At first glance, the new Prius still isn’t what I’d call a beautiful looking car, but side by side with the prior model you can see some pretty substantial improvements. The new car’s styling seems much more dynamic than before, with a whole new look up front, and more dramatic body sculpting. It’s also 2.4″ longer, 0.6″ wider, and had its height lowered by 0.8″ – all of which help contribute to its sportier look than before.


Prior Priuses (Pri-i?) have driven like what you’d expect from an eco-conscious car – a bit sluggish, with odd transitions between electric and gas modes, and numb handling. The new Prius is nothing like that. It drives like you’d expect a traditional gas engined compact car to do. Its updated hybrid drive engine smoothly transitions between electric and gas, and it’s quick off the line. In fact, while a guy in a BMW M5 stopped to admire the new Prius at a traffic light (yes, this really happened), I peeled rubber and took off faster than him – at least up to about 30 mph.


Yeah, the instant torque you get from the electric motor is quite speedy off the line, which makes it perfect for urban driving, where it’s nice to get a quick start from traffic lights. In addition to its low end performance improvements, the updated hybrid system takes up less space, is more thermally efficient, and weighs less, thanks in part to the Lithium-Ion batteries available in all but the Prius 2, the base model.


The new Prius also handles much better than its relatively uninspiring predecessor – thanks in large part to engineering improvements in its body structure. The car is the first to ride on the Toyota’s New Global Architecture (TNGA) platform, which offers dramatically better body rigidity than the outgoing model, through the use of techniques like laser screw welding, and high-strength adhesives. The result – a 60% improvement in torsional rigidity. Add to that a 1″ lower center of gravity, a new double-wishbone rear suspension, and the car is is just much more responsive than ever before.

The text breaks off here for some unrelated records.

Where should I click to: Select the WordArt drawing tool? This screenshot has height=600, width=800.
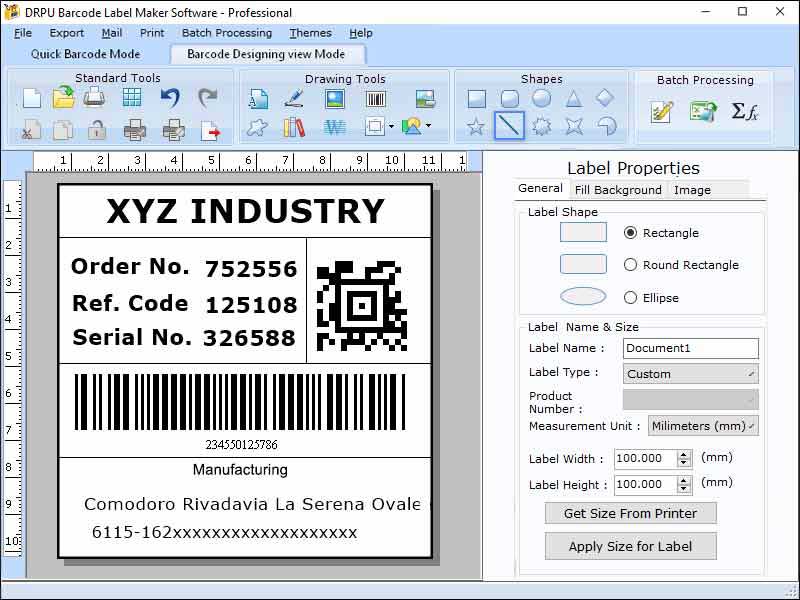(x=332, y=126)
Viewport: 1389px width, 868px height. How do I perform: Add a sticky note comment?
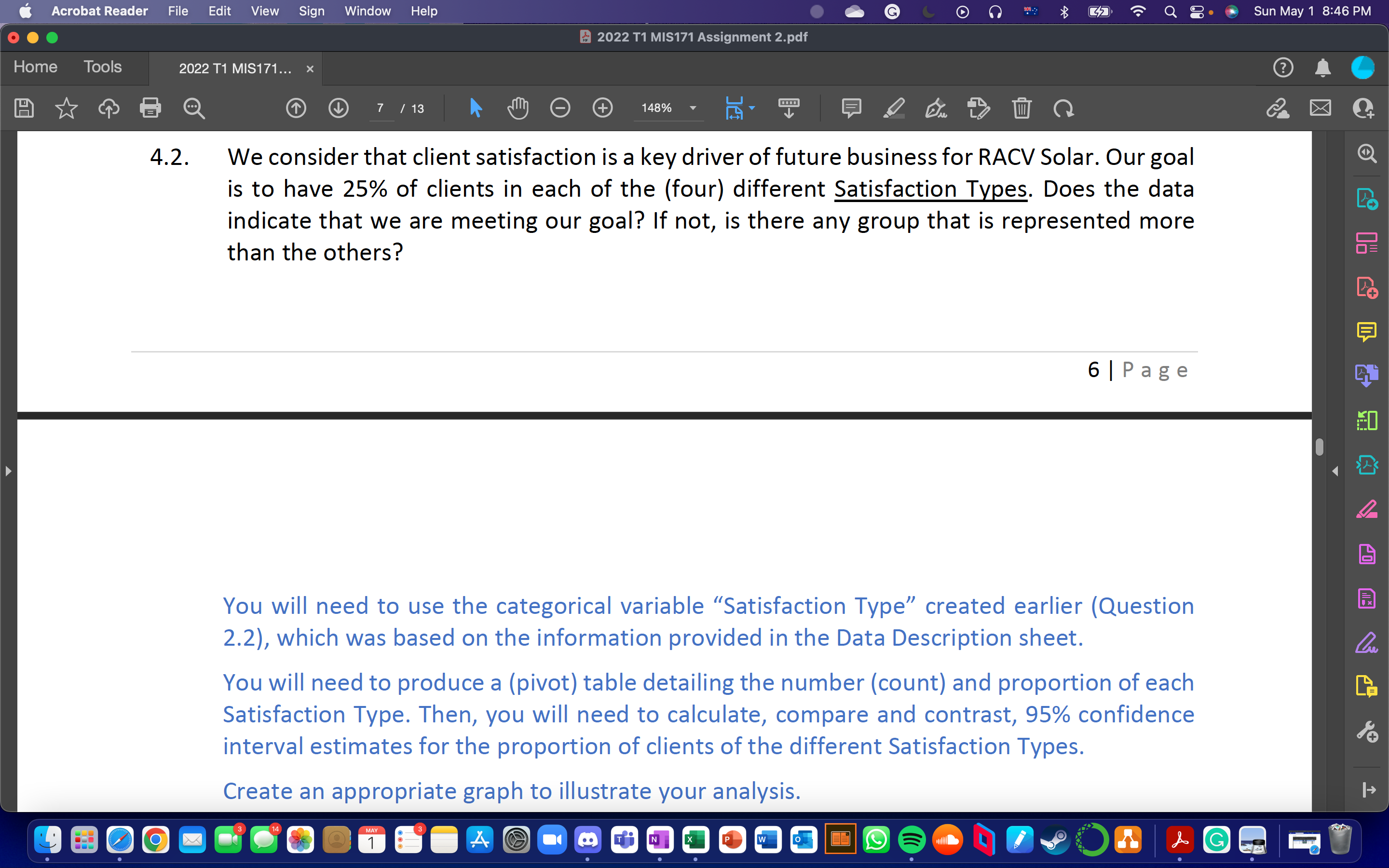(851, 108)
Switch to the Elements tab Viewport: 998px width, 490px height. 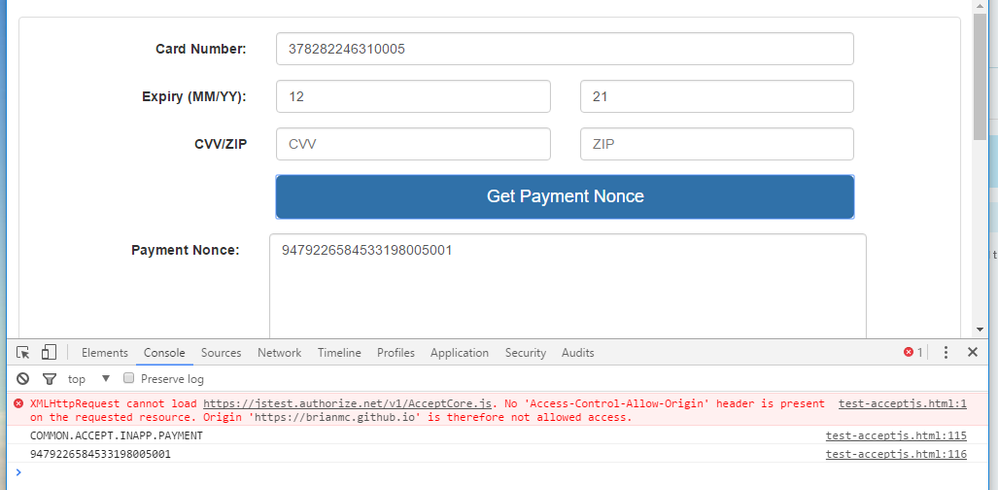(x=105, y=353)
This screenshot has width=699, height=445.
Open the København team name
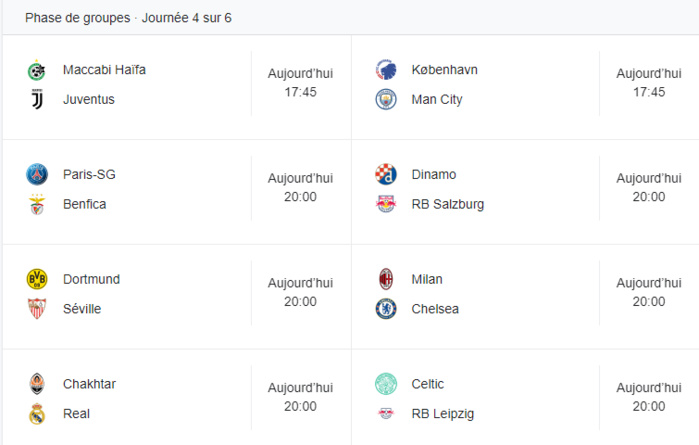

The interior of the new Prius is almost even more of a surprise than its driving characteristics. While still carrying forward elements like its center-mounted instrument cluster, everything just feels more modern. I especially liked the futuristic, concept car-like white interior that’s available in some models, highlighted by the side-by-side, full-color 4.2″ dash displays. The interioris also quieter and more spacious than before.

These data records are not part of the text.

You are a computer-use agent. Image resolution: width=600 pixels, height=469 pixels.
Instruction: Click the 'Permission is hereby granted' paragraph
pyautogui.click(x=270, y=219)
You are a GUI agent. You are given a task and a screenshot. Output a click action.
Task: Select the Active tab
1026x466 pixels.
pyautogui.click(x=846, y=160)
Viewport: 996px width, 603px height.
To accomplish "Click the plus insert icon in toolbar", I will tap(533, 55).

When fully loaded, the Prius offers enough high tech gadgets to satisfy any gear junkie. There’s a full color heads-up display, a 10-speaker JBL stereo with excellent audio quality, wireless Qi charging, and a plethora of driving safety and convenience features available too. If you go for the Toyota Safety Sense P package, you get pre-collision warning, with brake assist, automatic emergency braking, pedestrian detection, lane departure alert, automatic high beams, and dynamic cruise control with full-stop capability. Intelligent park assist can help you steer in and out of parallel or back-up parking spaces too.

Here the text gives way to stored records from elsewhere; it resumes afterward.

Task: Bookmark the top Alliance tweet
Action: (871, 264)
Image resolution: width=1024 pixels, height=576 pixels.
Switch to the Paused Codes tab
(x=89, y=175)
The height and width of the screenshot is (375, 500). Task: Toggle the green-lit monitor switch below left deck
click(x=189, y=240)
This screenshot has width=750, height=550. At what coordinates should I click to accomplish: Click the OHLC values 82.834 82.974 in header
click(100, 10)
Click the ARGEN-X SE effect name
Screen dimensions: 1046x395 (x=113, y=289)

I even had a chance to test out the automatic emergency brake system (in a controlled environment), and it worked flawlessly to stop me from rear-ending another vehicle, as well as from running over a pedestrian from darting out into traffic. Naturally, both of these obstacles were proxies for the real thing, but it was still impressive, as I rolled up to them at 15 mph without my feet on the pedals.


Of course, the primary reason anyone buys a Prius is its fuel efficiency and limited environmental footprint, and on top of all the aforementioned improvements, you’ll definitely get that too. For 2016, the Prius 2 manages an impressive 54 mpg city/50 mpg highway/52 mpg combined. Go for the Prius 2 Eco and you’ll get 58 mpg city/53 mpg highway/56 mpg combined, thanks to its Li-Ion battery, removed spare tire, and increased tire pressure.


My opinion of the Prius has definitely changed now that I’ve had the opportunity to drive the new 2016 model. As a sports car and off-road enthusiast, it’s still not the first car I’d buy, but for anyone looking for outstanding mileage and high tech features, and still wants a fun ride, the new 2016 Prius is definitely worth a test drive.